** SUPPLIED RECORDS follows **
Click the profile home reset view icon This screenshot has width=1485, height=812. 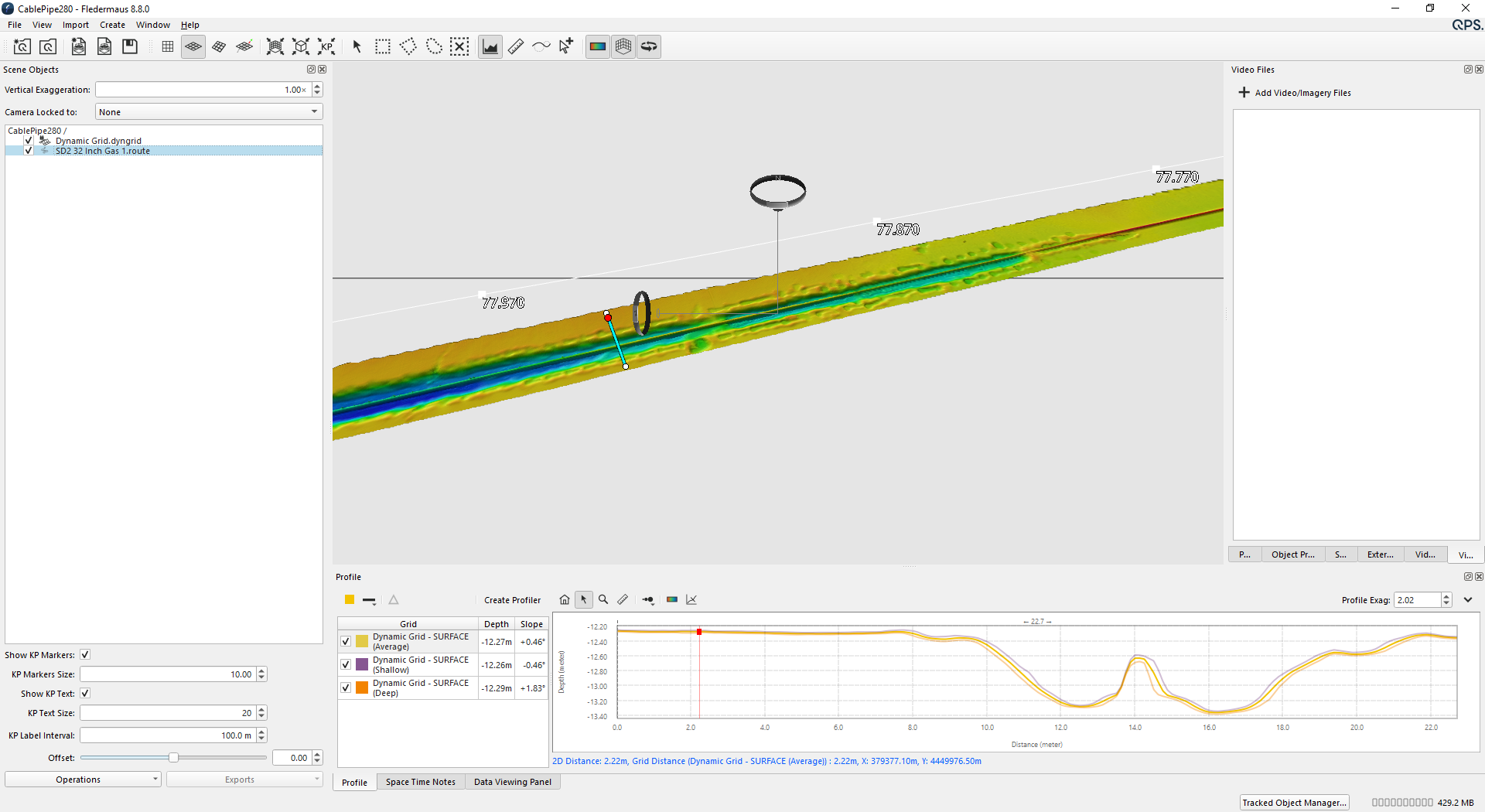tap(565, 599)
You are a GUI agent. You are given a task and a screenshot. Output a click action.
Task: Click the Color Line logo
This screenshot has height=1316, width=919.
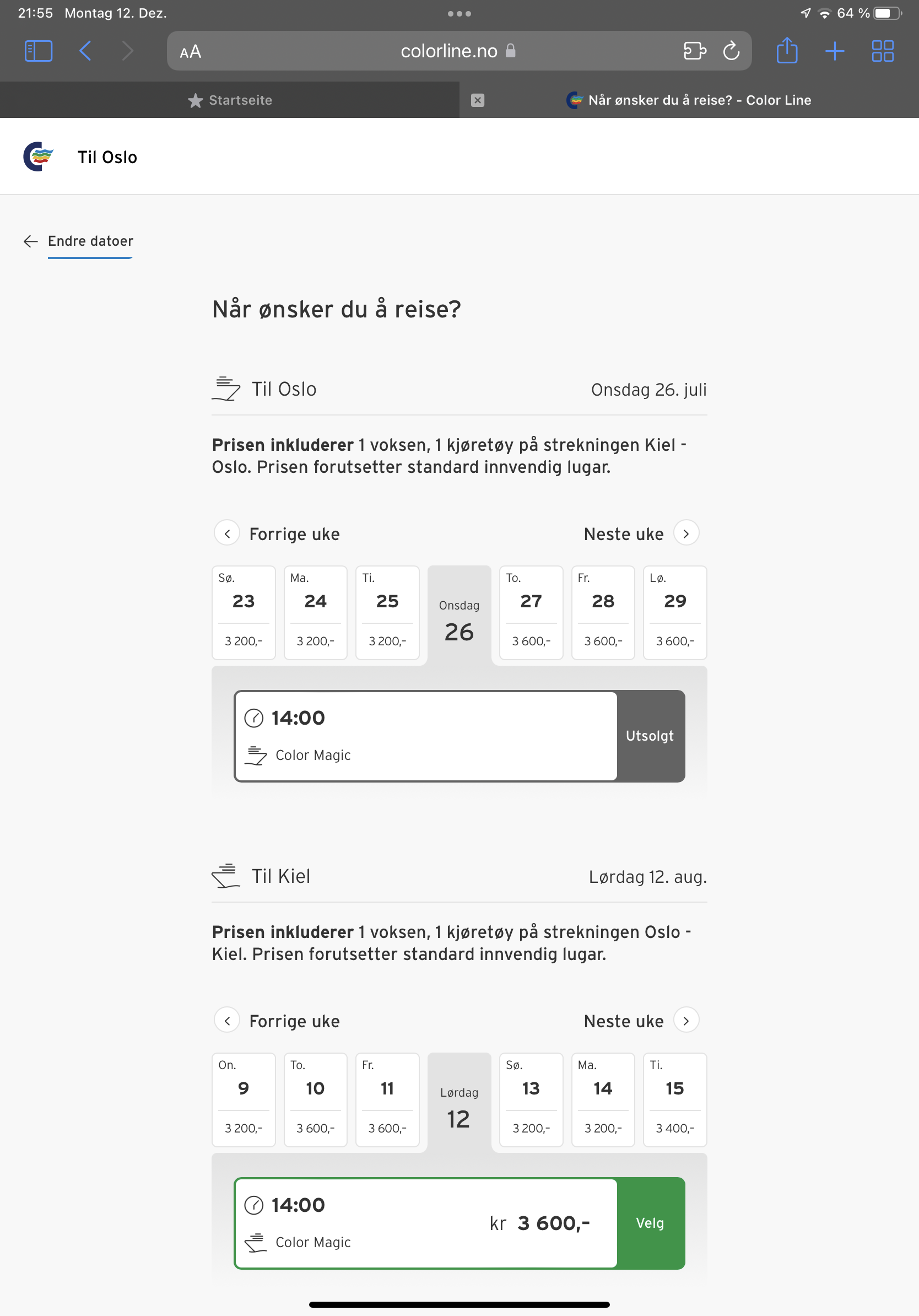pyautogui.click(x=39, y=157)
** End of SUPPLIED RECORDS **
Word for word, set down the lines from the line with "Task: Click the Color Line logo" through the last line of the entries, and nothing else; the pictures stay out.

Task: Click the Color Line logo
This screenshot has height=1316, width=919.
pyautogui.click(x=39, y=157)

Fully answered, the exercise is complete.